Publié le 01/10/2021 à 15:26

Le président chinois Xi Jinping et le premier ministre Justin Trudeau, lors d'un sommet du G20 en juin 2019. (Photo: Getty Images)

ANALYSE GÉOPOLITIQUE. La libération de Michael Kovrig et de Michael Spavor en échange du retour en Chine de la directrice financière de Huawei Meng Wanzhou annonce le début d’une relation difficile entre Ottawa et Pékin, et non d'une normalisation, comme l’ont laissé entendre certains observateurs.

La libération des deux otages canadiens —il n’y a plus vraiment doute sur les motifs de leur arrestation en 2018— est digne d’un scénario de la guerre froide, alors qu’Américains et Soviétiques s’échangeaient des prisonniers politiques, avec souvent un pays tiers pris en étau.

Le 24 septembre, Washington et Pékin ont conclu un accord, entériné par la justice américaine, au terme duquel la fille du fondateur du géant chinois des télécommunications Huaweï a pu rentrer en Chine, après avoir passé trois ans assignés à résidence à Vancouver.

Dans les heures suivantes, les autorités chinoises ont libéré les deux Michael, officiellement, en raison de la détérioration de leur état de santé… Ils croupissaient dans les geôles chinoises depuis trois ans, dans des conditions très difficiles, selon les services consulaires canadiens qui ont pu les visiter à quelques reprises.

En décembre 2018, à la demande de la justice américaine, les autorités canadiennes avaient arrêté Meng Wanzhou lors d’une correspondance à l’aéroport de Vancouver —le Canada a un traité d’extradition avec les États-Unis.

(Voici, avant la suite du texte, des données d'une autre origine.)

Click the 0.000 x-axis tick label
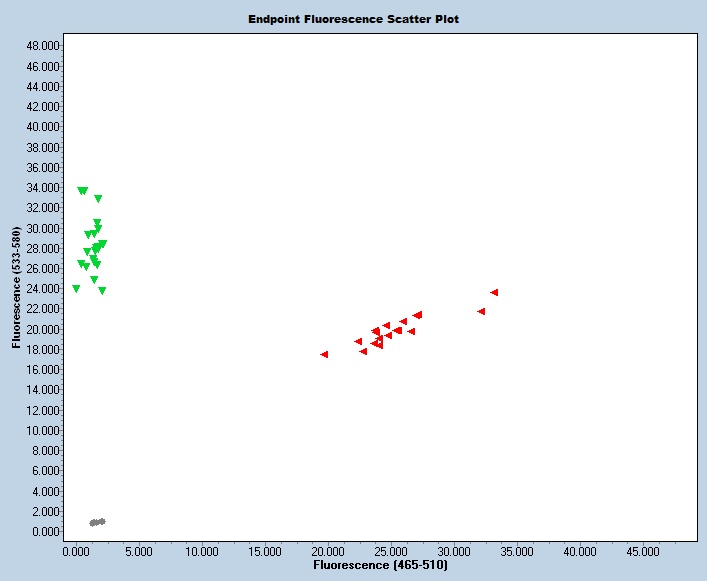Screen dimensions: 707x581 coord(76,551)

La justice américaine demandait son extradition afin qu’elle réponde à des accusations de fraude en lien avec des contrats que Huawei aurait conclus avec l’Iran, contrevenant ainsi aux sanctions américaines décrétées contre Téhéran.

La police chinoise a arrêté les deux Canadiens quelques jours plus tard, évoquant un enjeu lié à la sécurité nationale.

 

Le Canada était une cible parfaite

Ainsi, au lieu de s’en prendre directement aux États-Unis (à l'origine de son arrestation), dirigés alors par Donald Trump et sa politique commerciale très critique à l’égard de la Chine, Pékin a préféré s’attaquer au Canada, une puissance moyenne et le maillon faible dans ce triumvirat géopolitique.

Et, vous savez quoi, nous sommes plus que jamais à risque de faire à nouveau les frais —comme plusieurs autres pays, dont l’Australie— de la «diplomatie des otages» du parti communiste chinois.

Des dizaines de milliers de Canadiens vivent en Chine, sans parler des investisseurs et des gens d’affaires qui s’y rendent à l’occasion.

Ce sont des cibles potentielles pour les autorités chinoises si le gouvernement canadien prend des décisions qui vont à l’encontre des intérêts de la Chine.

Afin d’éviter de nouvelles représailles de Pékin, Ottawa pourrait par exemple à contrecœur accepter que Huawei déploie sa technologie 5G sur le territoire canadien, alors que les États-Unis l’ont interdite, craignant l’espionnage chinois.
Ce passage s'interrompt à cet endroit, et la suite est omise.